* **SOURCE TEXT**

== Segment start ==

Federal investigators looking into the deadly explosion at a Hawaii fireworks storage bunker examined the scene of the eruption for the first time Tuesday, four days after the blast killed five people.
Police officers went inside the bunker over the weekend to remove the bodies of two men, but it had been too hot to conduct an investigation until Tuesday.
An explosives specialist and a bomb technician from the Bureau of Alcohol, Tobacco, Firearms and Explosives entered the bunker and found more explosives, ATF Honolulu field office agent Jordan Lowe said. No further attempts to enter would be made until authorities can find a way to mitigate the threat, he said.
There have been no known additional explosions since the Friday blast, Lowe said.
Honolulu Fire Department Capt. Terry Seelig said the public has been asked to stay away from the site, including those bearing flowers or setting up memorials. Authorities put up barrier tape to prevent onlookers from getting too close to the bunker entrance.

== Segment end ==

[Stored items]

== Segment start ==

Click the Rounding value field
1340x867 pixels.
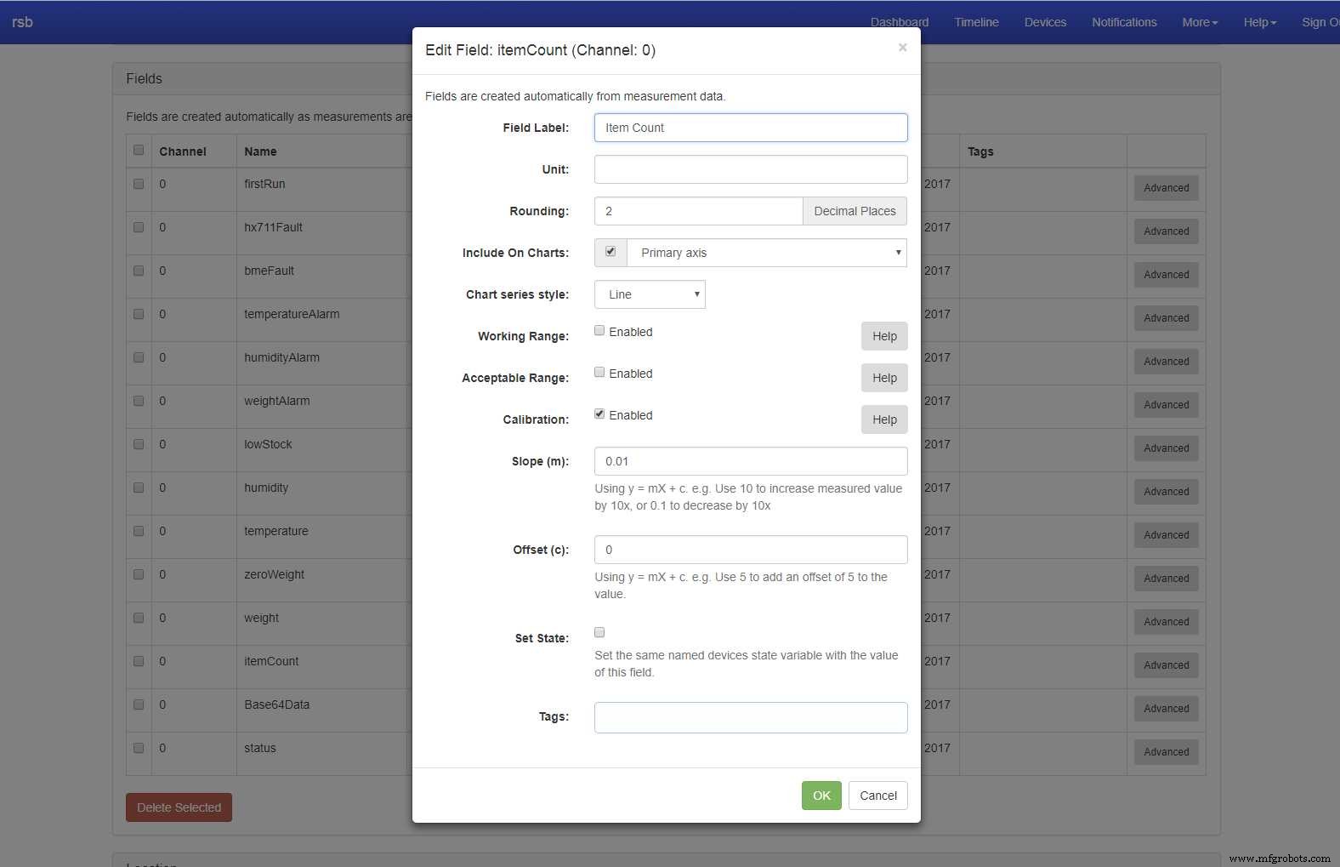pyautogui.click(x=698, y=211)
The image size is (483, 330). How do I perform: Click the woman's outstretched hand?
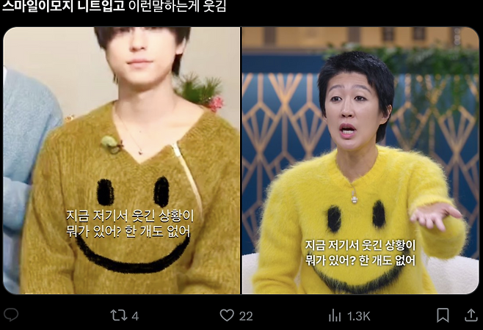pos(436,216)
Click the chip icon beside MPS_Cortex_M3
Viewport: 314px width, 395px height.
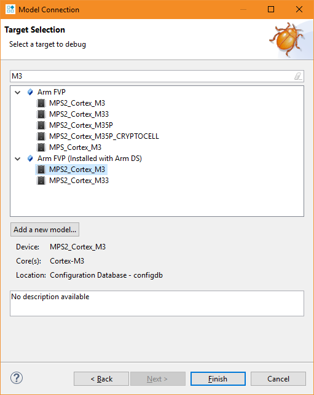coord(41,147)
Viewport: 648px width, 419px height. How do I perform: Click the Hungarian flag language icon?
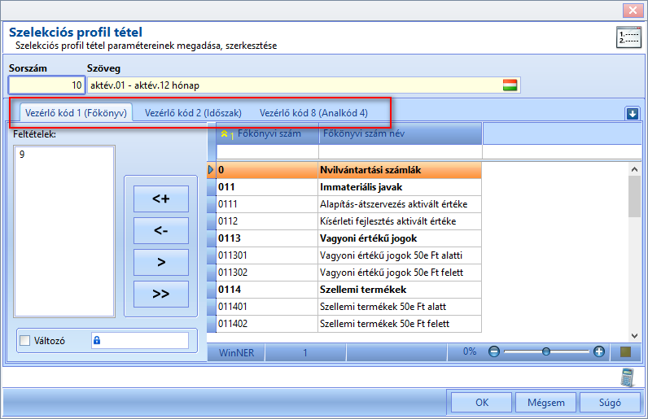pos(510,85)
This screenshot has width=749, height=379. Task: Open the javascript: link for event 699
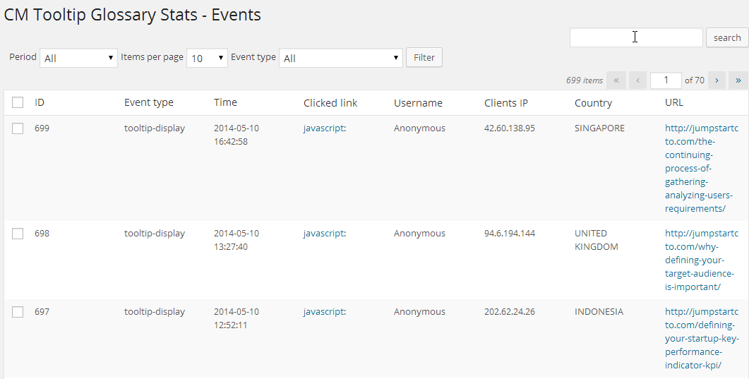pyautogui.click(x=325, y=128)

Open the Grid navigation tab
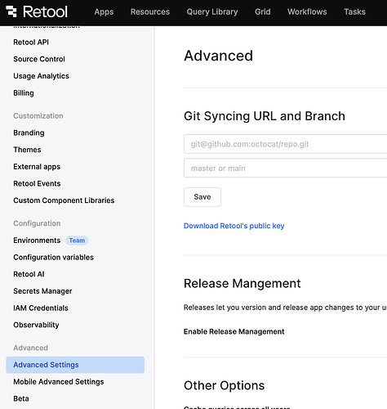(x=263, y=11)
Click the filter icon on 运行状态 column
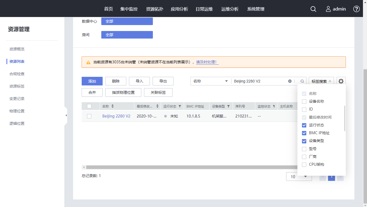Image resolution: width=367 pixels, height=207 pixels. pyautogui.click(x=180, y=106)
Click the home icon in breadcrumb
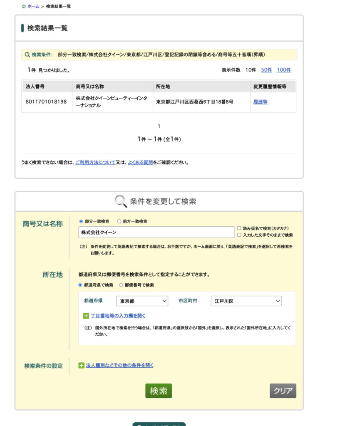The image size is (340, 426). (23, 7)
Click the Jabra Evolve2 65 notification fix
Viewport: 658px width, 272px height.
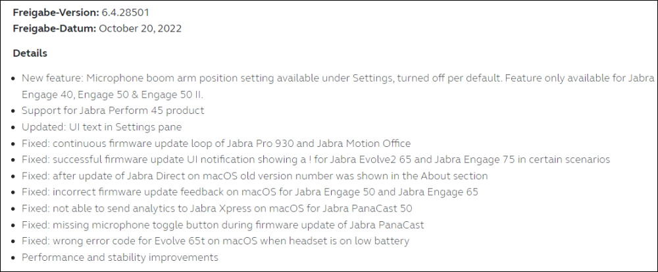tap(316, 159)
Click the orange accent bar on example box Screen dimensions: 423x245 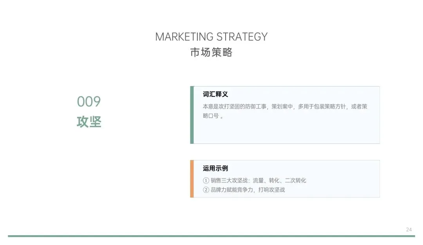click(x=192, y=179)
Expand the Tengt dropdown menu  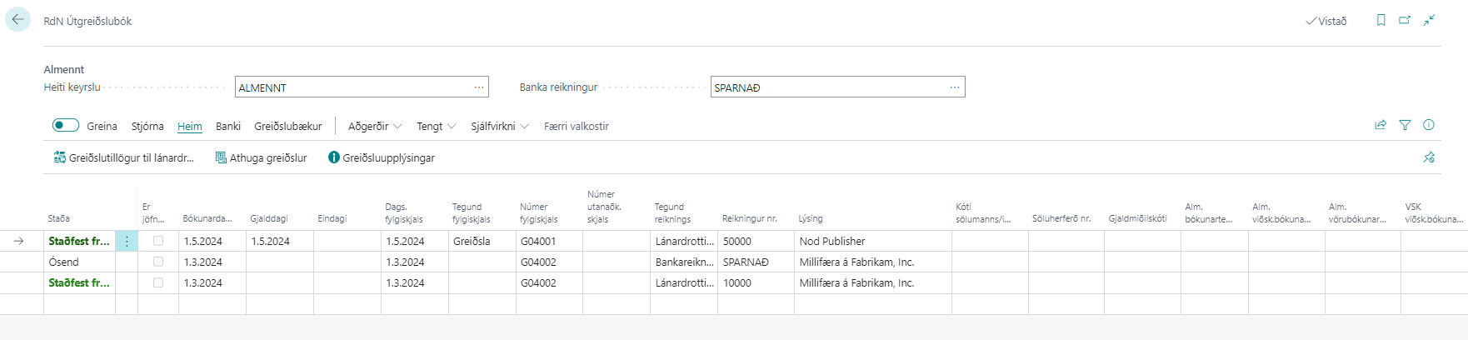click(436, 127)
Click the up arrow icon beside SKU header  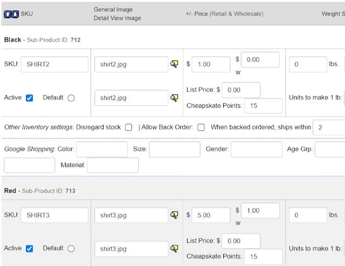click(x=8, y=14)
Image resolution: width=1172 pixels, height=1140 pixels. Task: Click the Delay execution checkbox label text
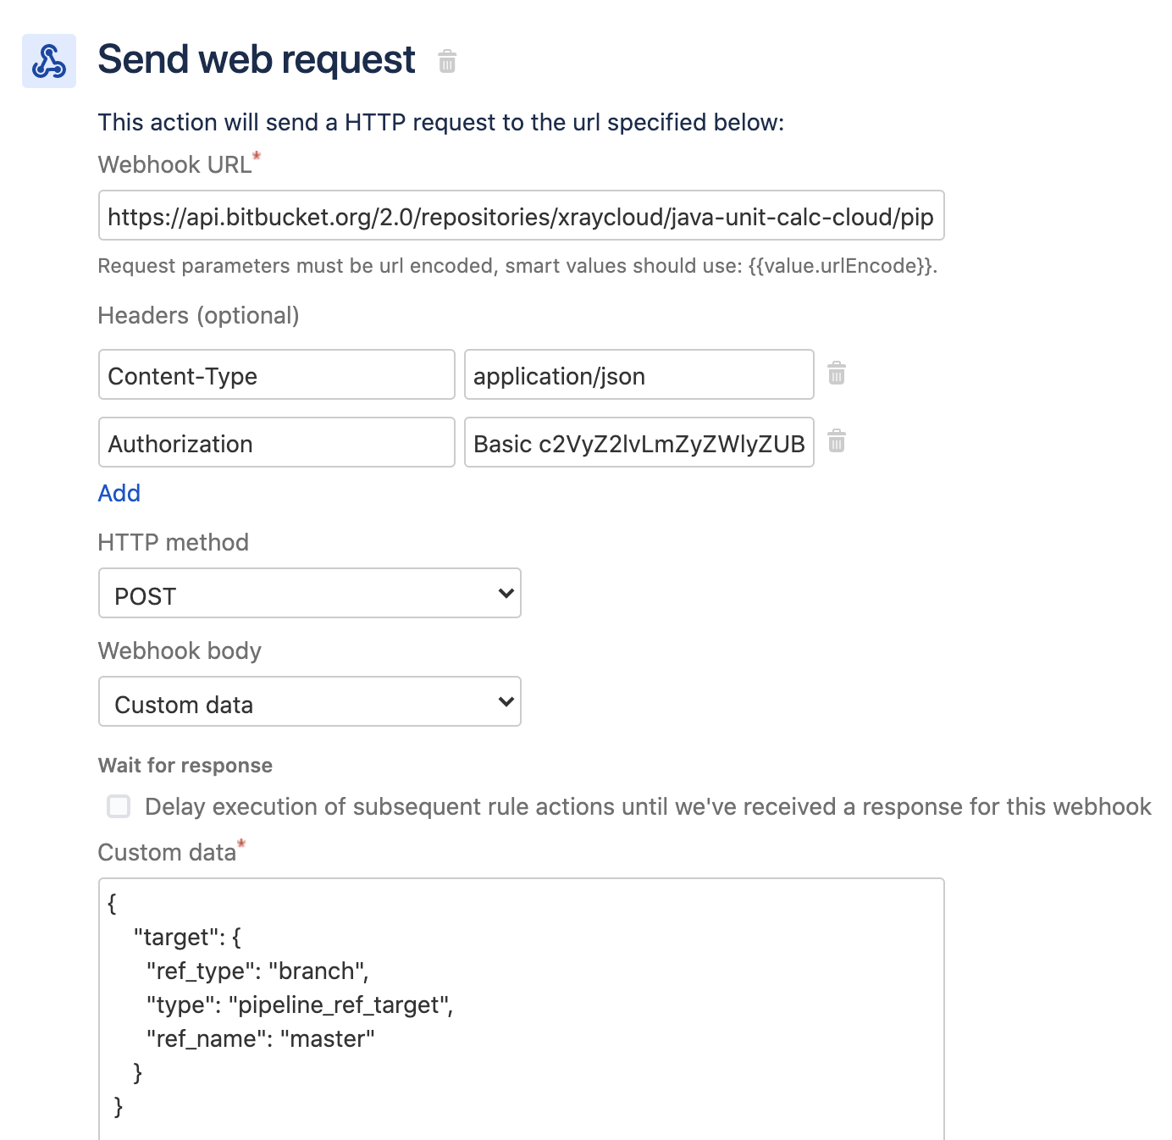(x=648, y=806)
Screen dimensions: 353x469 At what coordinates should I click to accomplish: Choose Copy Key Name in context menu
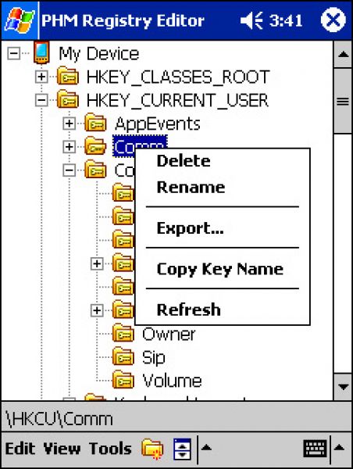(220, 269)
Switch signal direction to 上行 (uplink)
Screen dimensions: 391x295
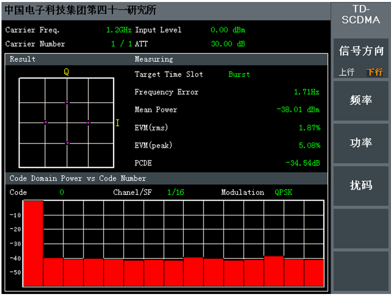346,73
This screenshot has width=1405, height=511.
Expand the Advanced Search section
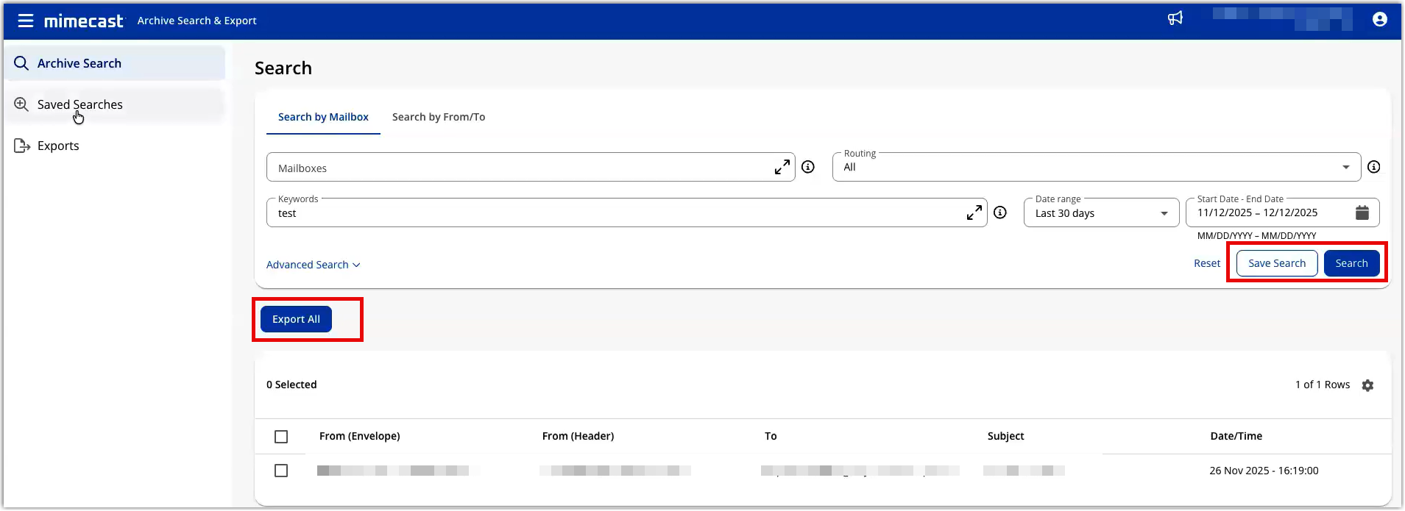(x=313, y=265)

== Segment end ==

Continue the news report above on the Hawaii fireworks bunker explosion from its last sentence.

KSSK reported Tuesday that a memorial fund has been established for the victims.
The company that employed the workers, Donaldson Enterprises, had a contract with a federal agency to destroy illegal fireworks that had been confiscated, Seelig said. The leased bunker housed large aerial fireworks.
A man who identified himself as a Donaldson project manager declined to comment on the explosion or the memorial fund.
The Honolulu medical examiner's office has yet to release the names of the victims.